13 Luglio 2011

>>>ANSA/ BENZINA, NUOVO RECORD; SCIOPERO 27-28 LUGLIO SU MANOVRA

 
VERDE A 1,63 EURO/LITRO; SINDACATI DIVISI, CONTRARIO MR PREZZI

 
 
           
            (ANSA) – ROMA, 13 LUG – "Sciopero immediato" era stata la
promessa dei benzinai all’arrivo della manovra in Parlamento. E
sciopero sarà. Iniziano domani le proteste dei gestori a
marchio Eni/Agip con la chiusura delle pompe dalle 13 del 14
luglio fino alle 7 del 15 luglio.

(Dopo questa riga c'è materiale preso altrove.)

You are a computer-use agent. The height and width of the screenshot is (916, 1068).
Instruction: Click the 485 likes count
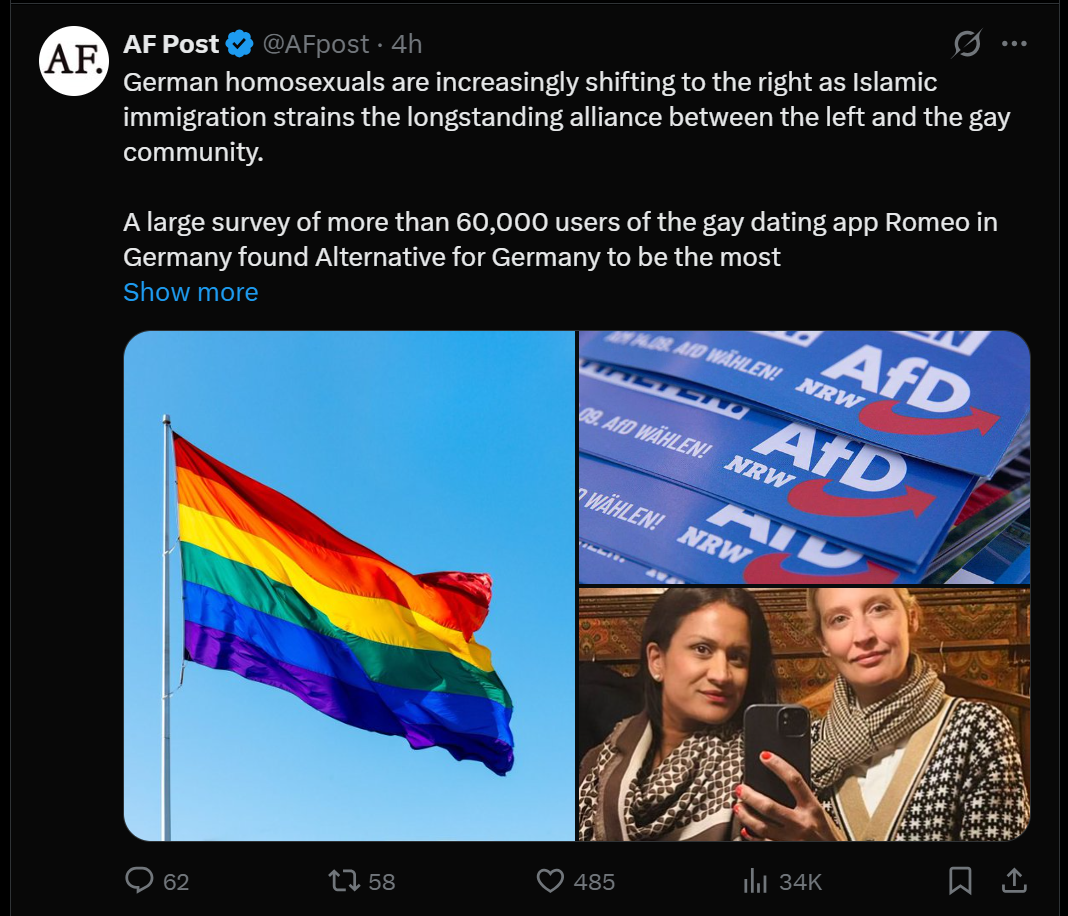pos(594,881)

Seguiranno tutti gli altri,
con i distributori fermi il 27 e il 28 luglio, in una delle
settimane centrali della partenza per le vacanze.
   La mobilitazione, organizzata da Faib Confesercenti e Fegica
Cisl, contesta la riforma delle distribuzione della benzina
inserita nel decreto legge. L’obiettivo è stralciare il
provvedimento "senza pregiudizio alcuno per i conti pubblici",
secondo i promotori, e accelerare l’iter parlamentare della
legge di iniziativa popolare ‘Libera la benzina!’.
   Le due riforme concorrenti tentano entrambe di mettere un
freno ai prezzi dei carburanti, che continuano a bruciare nuovi
record. Nella media nazionale, la benzina è ormai a 1,63 euro
al litro e a Sud tocca quota 1,67, mentre il diesel ha superato
ampiamente 1,5 euro al litro secondo Quotidiano energia.
    I benzinai Eni/Agip, che danno il via alle proteste,
contestano "una politica commerciale aziendale che impone loro
prezzi di vendita dei carburanti molto alti", si legge in una
nota. I gestori che li seguono sulla via degli scioperi chiedono
la rimozione del vincolo di fornitura in esclusiva e la
creazione di un mercato all’ingrosso dei carburanti. Secondo i
sostenitori di ‘Libera la benzina!’, tra cui le associazioni dei
consumatori, 100 parlamentari e quasi 600 mila cittadini, questo
consentirebbe prezzi più bassi di circa 6 centesimi al litro,
per un risparmio di 415 euro l’anno a famiglia.
   "Lo sciopero non farà altro che colpire i cittadini e i
consumatori e non si giustifica nel momento in cui abbiamo
adottato un provvedimento in linea con gli accordi fatti con la
categoria", dice il sottosegretario allo Sviluppo economico,
Stefano Saglia. La manovra introduce una liberalizzazione dei
contratti, un’estensione del self service e la possibilità di
vendere ai distributori prodotti no-oil come cibo e giornali.
   "La riforma della rete carburanti del Governo è la migliore
possibile", secondo il presidente di Assopetroli, Franco
Ferrari Aggradi. Approvano la riforma anche grandi
organizzazioni del settore come Figisc/Confcommercio e Anisa,
che non aderiscono allo sciopero. E c’é il sostegno di Mr
Prezzi, Roberto Sambuco che la definisce "una prima risposta
concreta alla rincorsa dei prezzi che c’é nel settore" e
giudica lo sciopero "innanzitutto contro i cittadini, contro le
possibilità di scelta e il potere di acquisto delle famiglie".
   Il Codacons stima i ricari in 10 euro per pieno (rispetto al
2010) e Federconsumatori e Adusbef parlano di aggravi del 24%
rispetto al 2009. Per andare in vacanza in Calabria un milanese
spende così oltre 50 euro in più del 2009, 272 euro.(ANSA).